Consequently, to the degree that Russia can enforce “escalation control” on local crises via its ability to straddle all sides in these conflicts, its standing in the Middle East grows. Moscow has taken a similar approach with regard to its standing in the Commonwealth of Independent States (CIS) and the wider Eurasia. As Dmitry Adamsky has observed.
Apparently, three strategic principles, unwritten and implicit, drove Moscow’s regional conduct towards and following the intervention. First, the Kremlin seeks to preserve controlled tensions in the region. This enables it to promote its goals through power brokerage in the regional conflicts.
Ideally, it seeks to keep political- military confrontations between the parties high enough to sustain the prospects for Moscow’s indispensability but not so high that they lead to a counterproductive escalation endangering its regional interests and assets. Consequently, Moscow seeks to act as mediator and dependence amplifier.
In all regional conflicts Moscow cultivates equal access to all parties—a clear competitive advantage vis-à-vis the U.S. Being at once part of the problem and part of the solution provides it with an ability to escalate or deescalate confrontations. It prefers the actors involved not to be too strong and not too weak, and in any political-military development it seeks to demonstrate to them the limits of their power and their dependence on the Kremlin’s brokerage.
These enabling partnerships and capacity for controlling escalation strengthen Moscow’s presence and reach across the Middle East. Moreover, they are now being replicated in Africa, where Russia has even been asked to mediate a number of local civil wars. Because Moscow can and does make deals with everyone, each state has a stake in its continued ability to uphold and sustain those deals - and thus, each of these actors has an incentive in Russia preserving its long-term regional presence. Given that context, any diminution of Moscow’s regional standing, voluntarily or otherwise, will reverberate throughout the Middle East and affect its partners in ways that they will likely perceive as negative.
Therefore, Russian partners are likely to resist such negative trends, thereby strengthening Moscow’s regional posture and helping it sustain its policies there. This factor marks another way in which Russia, by pursuing a productive strategy, is supplanting the U.S.
Russia’s regional partnerships and those partners’ own actions enable Moscow in various ways. For example, Russian deals with Arab sovereign funds and energy firms - such as the business agreements between Rosneft and the Qatar Investment Authority and Glencore - have enriched Russia and Rosneft, all while circumventing Western sanctions.
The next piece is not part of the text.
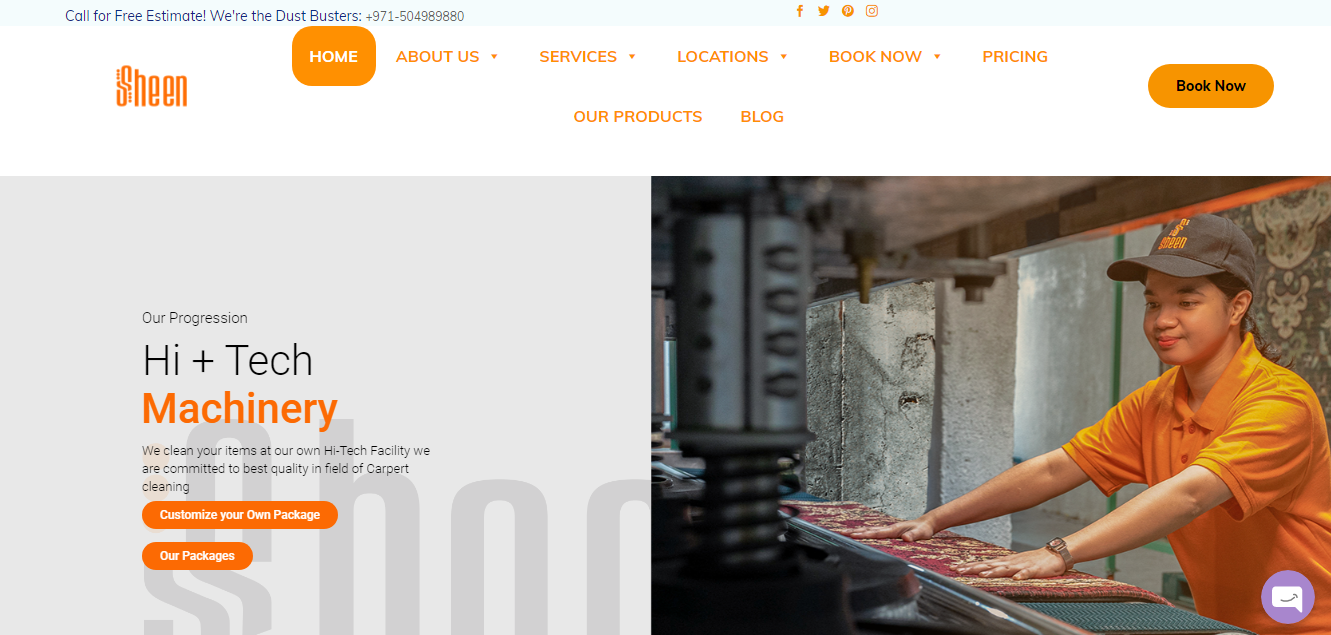The height and width of the screenshot is (635, 1331).
Task: Open the Pricing menu item
Action: [x=1015, y=56]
Moscow has also cemented long-lasting ties to economic and political elites that should continue well into the next decade thanks to investments in Russia by Arab sovereign funds. These relationships not only grant Moscow access to most, if not all, Middle Eastern governments, they also strongly reinforce the economic-political foundations of Russian policy in the Middle East because those policies are now ever more entwined with the interests and policies of local and regional elites.
Expanding vested interests and affiliations facilitate long-term, mutually beneficial working partnerships. Beyond economic-political gains, these partnerships also help Russia magnify its military presence in the Middle East and Africa.